稀勢の里、高安圧倒のち“かわいがり”「ごっちゃん」弟弟子に胸借り土俵にゴロリ背中砂だらけ
スポーツ報知

大相撲九州場所を途中休場し、進退問題が再燃している横綱・稀勢の里(32)=田子ノ浦=が27日、東京・江戸川区の田子ノ浦部屋で弟弟子の大関・高安(28)との三番稽古を約2か月ぶりに再開した。まずは三段目力士と6番取って“試運転”。続いて高安と胸を合わせるとエンジン全開で13勝3敗と圧倒した。
立ち合いの圧力で押し出すなど、まわしにこだわらず、本場所を意識して多彩に攻めた。荒れた息は壁にもたれかかりながら必死に整えた。初心に戻ったかのように「気持ち良かったですね。(負傷している右膝は)大丈夫」と表情は晴れやかだった。
右膝治療を優先させて22日までの冬巡業を全休。相撲人生の懸かる初場所(来年1月13日初日・両国国技館)出場へ調整遅れは隠せない事実だが、逃げも隠れもしない。有言実行で不安を振り払った。横綱審議委員会から出された初の「激励」決議を受け止め、25日の番付発表会見では初場所へ強い意欲。26日に三段目力士と相撲を取り始めると「(27日に)高安とやれれば」と話した通りに、一夜明けて即座に動いた。

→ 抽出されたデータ

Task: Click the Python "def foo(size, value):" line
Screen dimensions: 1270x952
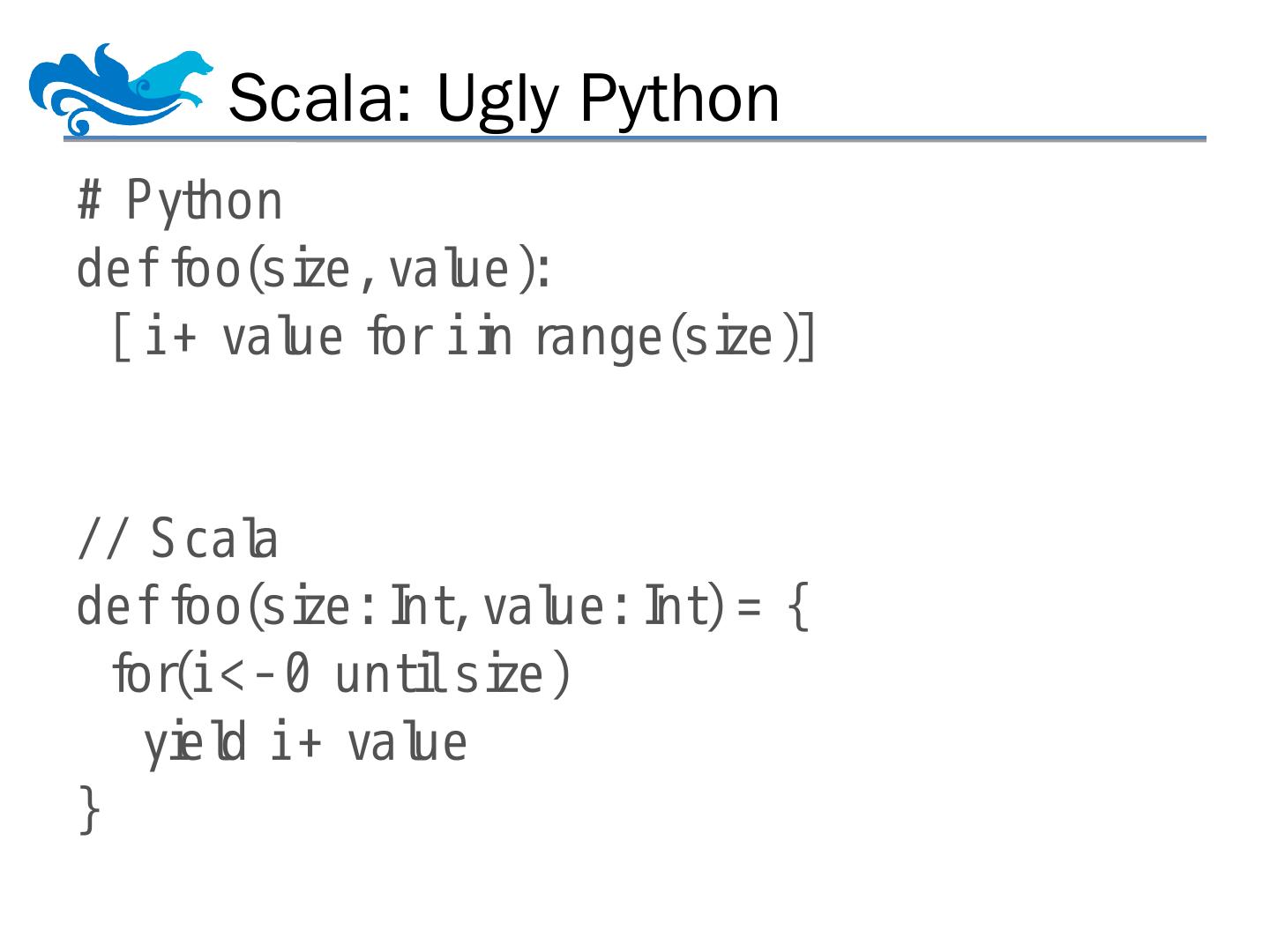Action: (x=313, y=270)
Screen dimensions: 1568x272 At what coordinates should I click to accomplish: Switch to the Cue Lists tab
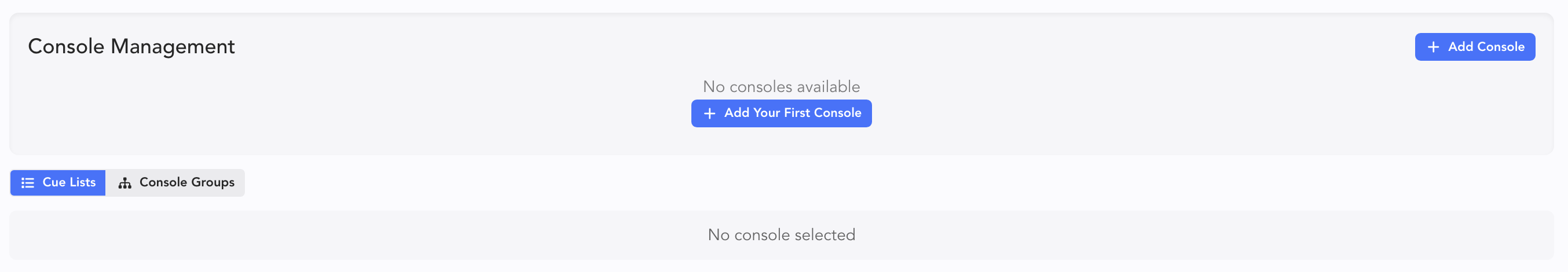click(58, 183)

* * *

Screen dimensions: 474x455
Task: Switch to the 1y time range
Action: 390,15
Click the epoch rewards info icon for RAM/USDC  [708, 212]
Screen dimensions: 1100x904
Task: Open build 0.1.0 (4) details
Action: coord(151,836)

→ 作業内容
稀勢の里の稽古再開を報じる記事を、最後の文の後から書き継いでください。

→ 結果
締めのぶつかり稽古では高安が「少しでも横綱の力になれれば。やるからには先輩後輩はない」と胸を出した。兄弟子を容赦なく土俵に転がした。全身は砂だらけ。首根っこを両手で押さえつける“かわいがり”のような形にもなった。
約5分間ではあったが、顔を紅潮させながらも歯を食いしばった稀勢の里は「高安が『(ぶつかり稽古)どうですか?』と聞いてきたから『ごっちゃん』という感じ」と弟弟子の心意気に感謝した。この日は計22番だったが、昨年末も1日30番前後の相撲を取って年越しした。新春へ調整ペースを上げていく。ここからが本当のスタートだ。(小沼 春彦)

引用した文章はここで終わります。